* Directions *
Copy word for word the items from the line containing "The image size is (811, 692)." through the end of the items, including both ends, and leave out the pictures.

___ Task input

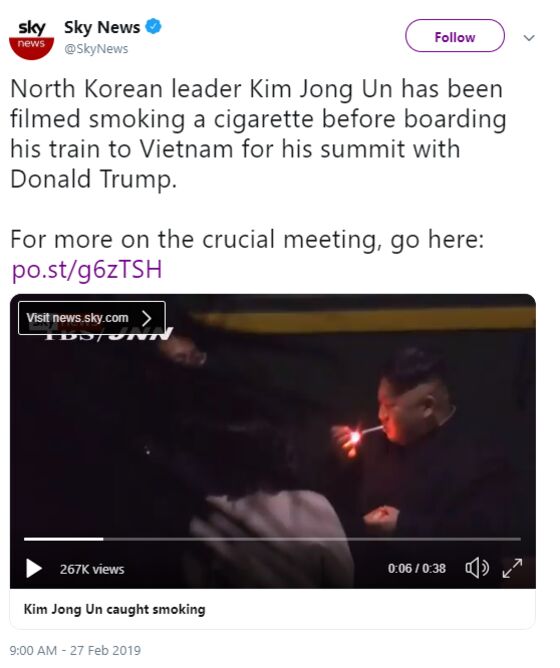Click the end of video progress track
560x668 pixels.
tap(518, 539)
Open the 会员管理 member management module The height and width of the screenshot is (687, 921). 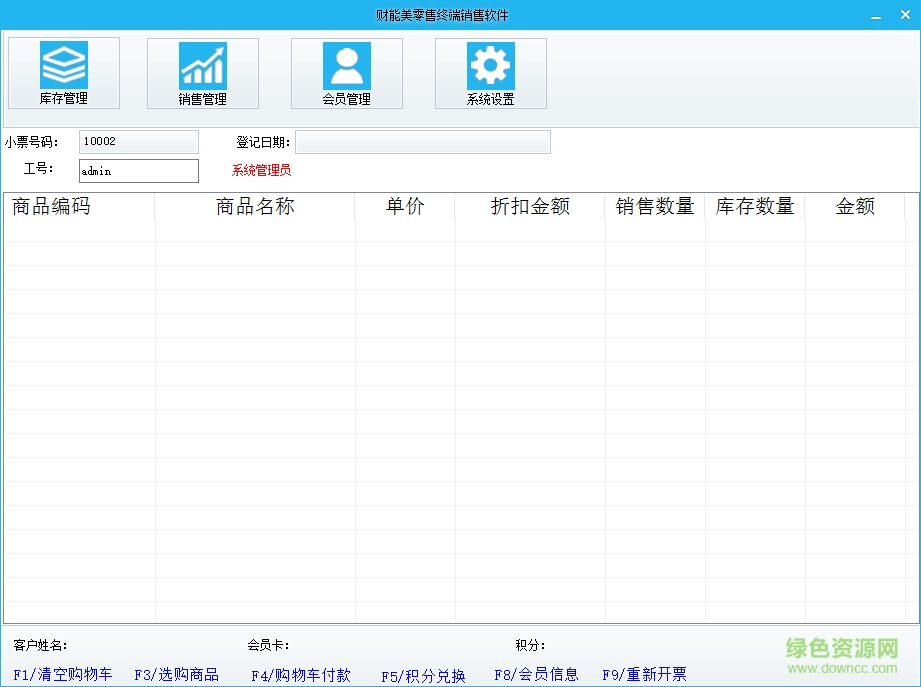346,72
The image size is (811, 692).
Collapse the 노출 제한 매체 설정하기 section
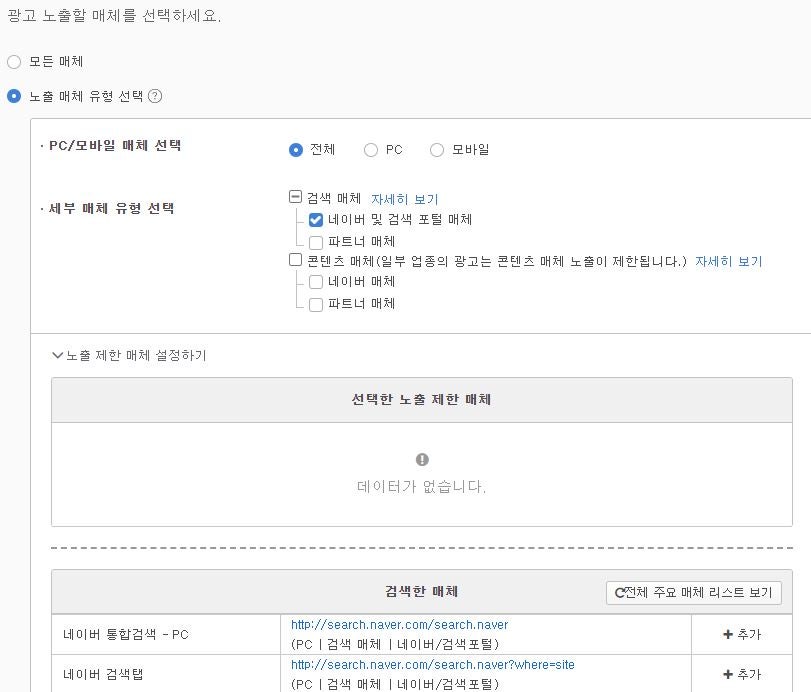[x=129, y=355]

______

* Result of this exercise *
The image size is (811, 692).
Collapse the 노출 제한 매체 설정하기 section
[x=129, y=355]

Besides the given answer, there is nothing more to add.